*Exercise*
For the data below, say how many lines contain "computer". Only the number should be given.

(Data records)
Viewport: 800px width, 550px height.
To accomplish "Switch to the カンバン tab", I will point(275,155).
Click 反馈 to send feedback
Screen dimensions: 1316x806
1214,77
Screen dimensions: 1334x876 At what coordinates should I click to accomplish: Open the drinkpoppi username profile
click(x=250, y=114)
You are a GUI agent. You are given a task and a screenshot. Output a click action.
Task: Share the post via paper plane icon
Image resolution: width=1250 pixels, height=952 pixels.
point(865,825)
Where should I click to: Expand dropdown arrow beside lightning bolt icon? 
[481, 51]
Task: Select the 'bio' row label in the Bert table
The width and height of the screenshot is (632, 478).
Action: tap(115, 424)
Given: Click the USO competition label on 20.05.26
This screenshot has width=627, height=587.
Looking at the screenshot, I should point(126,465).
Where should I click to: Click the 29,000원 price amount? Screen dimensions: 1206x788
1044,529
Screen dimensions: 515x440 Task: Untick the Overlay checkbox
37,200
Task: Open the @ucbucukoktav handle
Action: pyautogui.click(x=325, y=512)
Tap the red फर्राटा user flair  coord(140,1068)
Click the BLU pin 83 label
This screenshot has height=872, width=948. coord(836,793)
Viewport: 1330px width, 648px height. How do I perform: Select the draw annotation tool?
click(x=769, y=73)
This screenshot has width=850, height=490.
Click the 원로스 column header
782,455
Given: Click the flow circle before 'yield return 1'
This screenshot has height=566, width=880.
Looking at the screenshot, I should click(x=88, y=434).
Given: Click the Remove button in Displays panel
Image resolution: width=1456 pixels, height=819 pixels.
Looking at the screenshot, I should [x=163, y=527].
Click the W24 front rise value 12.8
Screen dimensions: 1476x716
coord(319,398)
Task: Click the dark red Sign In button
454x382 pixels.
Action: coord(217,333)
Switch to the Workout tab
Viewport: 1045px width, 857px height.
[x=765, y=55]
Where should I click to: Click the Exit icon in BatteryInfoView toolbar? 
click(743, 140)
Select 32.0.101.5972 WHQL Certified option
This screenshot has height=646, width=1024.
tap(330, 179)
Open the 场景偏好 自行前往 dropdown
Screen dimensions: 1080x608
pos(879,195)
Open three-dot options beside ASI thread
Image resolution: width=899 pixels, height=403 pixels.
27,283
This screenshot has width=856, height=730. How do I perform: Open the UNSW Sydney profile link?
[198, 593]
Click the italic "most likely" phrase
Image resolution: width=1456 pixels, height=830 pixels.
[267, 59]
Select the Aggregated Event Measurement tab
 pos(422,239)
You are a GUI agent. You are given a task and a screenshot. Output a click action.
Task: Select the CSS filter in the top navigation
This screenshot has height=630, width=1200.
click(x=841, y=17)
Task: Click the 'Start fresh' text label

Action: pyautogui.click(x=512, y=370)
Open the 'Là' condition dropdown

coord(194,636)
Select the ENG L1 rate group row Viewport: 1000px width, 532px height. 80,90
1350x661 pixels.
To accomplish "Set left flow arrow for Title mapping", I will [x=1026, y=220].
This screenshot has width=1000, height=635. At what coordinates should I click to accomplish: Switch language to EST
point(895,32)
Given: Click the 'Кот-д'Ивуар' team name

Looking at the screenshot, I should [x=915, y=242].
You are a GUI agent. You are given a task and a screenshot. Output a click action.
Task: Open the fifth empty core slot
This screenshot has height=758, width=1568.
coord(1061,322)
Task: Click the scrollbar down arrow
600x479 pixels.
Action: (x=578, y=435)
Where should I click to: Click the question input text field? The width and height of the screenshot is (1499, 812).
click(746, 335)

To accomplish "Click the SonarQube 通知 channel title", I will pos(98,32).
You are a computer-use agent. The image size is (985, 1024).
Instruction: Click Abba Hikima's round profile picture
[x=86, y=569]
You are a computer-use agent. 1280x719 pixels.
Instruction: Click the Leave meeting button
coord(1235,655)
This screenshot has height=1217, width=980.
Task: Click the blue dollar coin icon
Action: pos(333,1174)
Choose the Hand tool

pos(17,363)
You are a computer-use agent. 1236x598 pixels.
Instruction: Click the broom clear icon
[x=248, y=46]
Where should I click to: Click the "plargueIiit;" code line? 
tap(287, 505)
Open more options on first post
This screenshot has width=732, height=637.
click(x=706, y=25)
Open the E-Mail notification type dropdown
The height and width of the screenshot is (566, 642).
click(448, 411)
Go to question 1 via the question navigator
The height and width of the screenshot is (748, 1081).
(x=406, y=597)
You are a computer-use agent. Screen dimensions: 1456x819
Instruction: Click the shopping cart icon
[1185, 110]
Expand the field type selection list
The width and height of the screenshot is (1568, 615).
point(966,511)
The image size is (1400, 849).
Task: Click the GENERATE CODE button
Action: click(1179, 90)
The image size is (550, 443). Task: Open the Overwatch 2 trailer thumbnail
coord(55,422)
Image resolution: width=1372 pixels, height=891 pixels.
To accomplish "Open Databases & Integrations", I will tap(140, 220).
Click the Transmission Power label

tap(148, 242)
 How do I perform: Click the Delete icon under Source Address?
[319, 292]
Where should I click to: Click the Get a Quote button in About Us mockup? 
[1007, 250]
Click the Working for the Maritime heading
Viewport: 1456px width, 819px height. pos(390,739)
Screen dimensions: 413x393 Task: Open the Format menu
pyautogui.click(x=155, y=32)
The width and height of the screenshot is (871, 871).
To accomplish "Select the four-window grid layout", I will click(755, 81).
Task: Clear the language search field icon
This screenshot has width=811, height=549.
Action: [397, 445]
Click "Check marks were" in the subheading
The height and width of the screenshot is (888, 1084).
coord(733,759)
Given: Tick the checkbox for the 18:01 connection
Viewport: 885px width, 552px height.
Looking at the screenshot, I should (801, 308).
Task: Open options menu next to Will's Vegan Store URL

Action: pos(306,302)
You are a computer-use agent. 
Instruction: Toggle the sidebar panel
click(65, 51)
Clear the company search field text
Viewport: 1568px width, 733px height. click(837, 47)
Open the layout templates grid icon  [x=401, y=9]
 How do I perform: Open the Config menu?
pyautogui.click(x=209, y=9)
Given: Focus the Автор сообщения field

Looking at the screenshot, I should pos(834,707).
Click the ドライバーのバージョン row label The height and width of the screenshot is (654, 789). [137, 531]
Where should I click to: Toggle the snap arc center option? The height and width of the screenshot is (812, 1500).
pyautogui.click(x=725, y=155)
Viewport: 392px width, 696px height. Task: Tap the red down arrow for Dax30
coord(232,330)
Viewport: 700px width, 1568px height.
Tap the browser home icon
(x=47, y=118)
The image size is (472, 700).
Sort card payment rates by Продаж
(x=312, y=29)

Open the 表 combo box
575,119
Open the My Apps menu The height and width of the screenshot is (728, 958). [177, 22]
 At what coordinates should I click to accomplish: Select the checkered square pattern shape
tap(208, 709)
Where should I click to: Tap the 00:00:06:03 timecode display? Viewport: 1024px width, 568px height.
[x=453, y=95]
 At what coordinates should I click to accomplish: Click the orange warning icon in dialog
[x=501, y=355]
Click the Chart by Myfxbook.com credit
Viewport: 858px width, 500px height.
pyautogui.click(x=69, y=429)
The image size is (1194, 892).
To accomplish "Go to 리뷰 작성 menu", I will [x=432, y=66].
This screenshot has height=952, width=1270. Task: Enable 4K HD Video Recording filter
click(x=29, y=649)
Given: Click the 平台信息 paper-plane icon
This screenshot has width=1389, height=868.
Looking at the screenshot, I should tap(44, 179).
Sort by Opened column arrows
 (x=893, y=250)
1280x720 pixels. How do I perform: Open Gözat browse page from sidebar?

*Exercise response*
5